TEXTBLOCK:
==========
So ganz ohne Skandale war Herr Maas bisher durchaus nicht. Zumindest ich halte seinen Versuch ( den er erst nach erheblichen Gegenwind zurückgezogen hat ) Sex mit Minderjährigen zu legalisieren durchaus für skandalös ebenso wie sein, leider gelungener, Angriff auf die Meinungsfreiheit im Internet.

P. F. Hilker / 14.11.2019

Nicht nur die Regierung, nein, das ganze Land ist eine einzige Lachnummer. Der Klimawahn, der Willkommenskulturwahn, der rechte Verfolgungswahn, alles wahnsinnig idiotisch. Jede Kleinigkeit, die nicht ins linksgrüne Schema passt, wird aufgebauscht. Nebenbei wird konstatiert, dass Daimler Stellen abbauen wird. Tja, so ist das. Nachhaltigkeit hat seinen Preis. Diese Ministerriege merkt aber nichts. Manometer. Diese Gestalten widern mich nur noch an.

Michael Hoffmann / 14.11.2019

Zur Kernkompetenz eines Politikers mit Wirkung über die Landesgrenzen hinaus gehört die Fähigkeit zur Diplomatie. Genau daran mangelt es Herrn Maas in hohem Maße. An die Öffentlichkeit kommt ja nur die Spitze des Eisbergs. Schon allein deshalb ist er eine krasse Fehlbesetzung zum Schaden Deutschlands.
==========
ERFASSTE DATEN:
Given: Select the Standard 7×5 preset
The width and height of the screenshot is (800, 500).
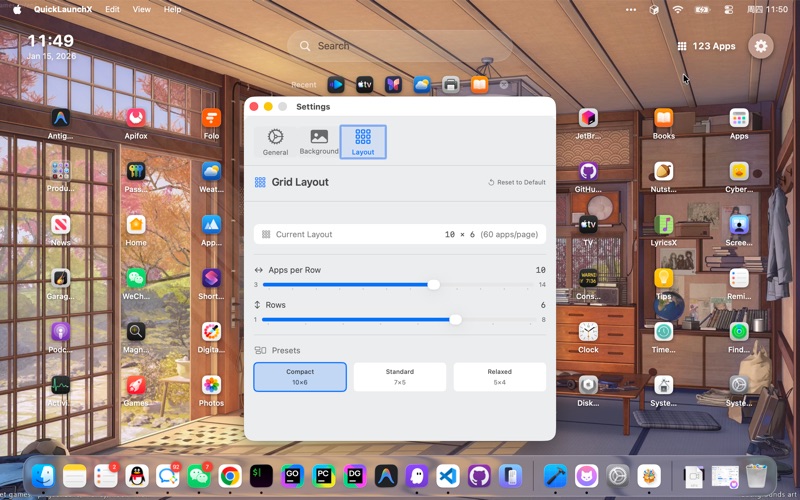Looking at the screenshot, I should tap(400, 377).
==========
AUFGABE:
Prüfe für jede der Aussagen 1., 2. und 3., ob sie mit dem Textblock übereinstimmt, und belege dein Ja oder Nein mit den entscheidenden Worten, wörtlich zitiert.
1. Herr Maas hat seinen Versuch erst nach erheblichem Gegenwind zurückgezogen.
2. Daimler wird neue Stellen schaffen.
3. Über Herrn Maas gelangt alles an die Öffentlichkeit.
Stütze dich ausschließlich auf den Textblock.

ANTWORT:
1. Ja: „den er erst nach erheblichen Gegenwind zurückgezogen hat“
2. Nein: „Nebenbei wird konstatiert, dass Daimler Stellen abbauen wird.“
3. Nein: „An die Öffentlichkeit kommt ja nur die Spitze des Eisbergs.“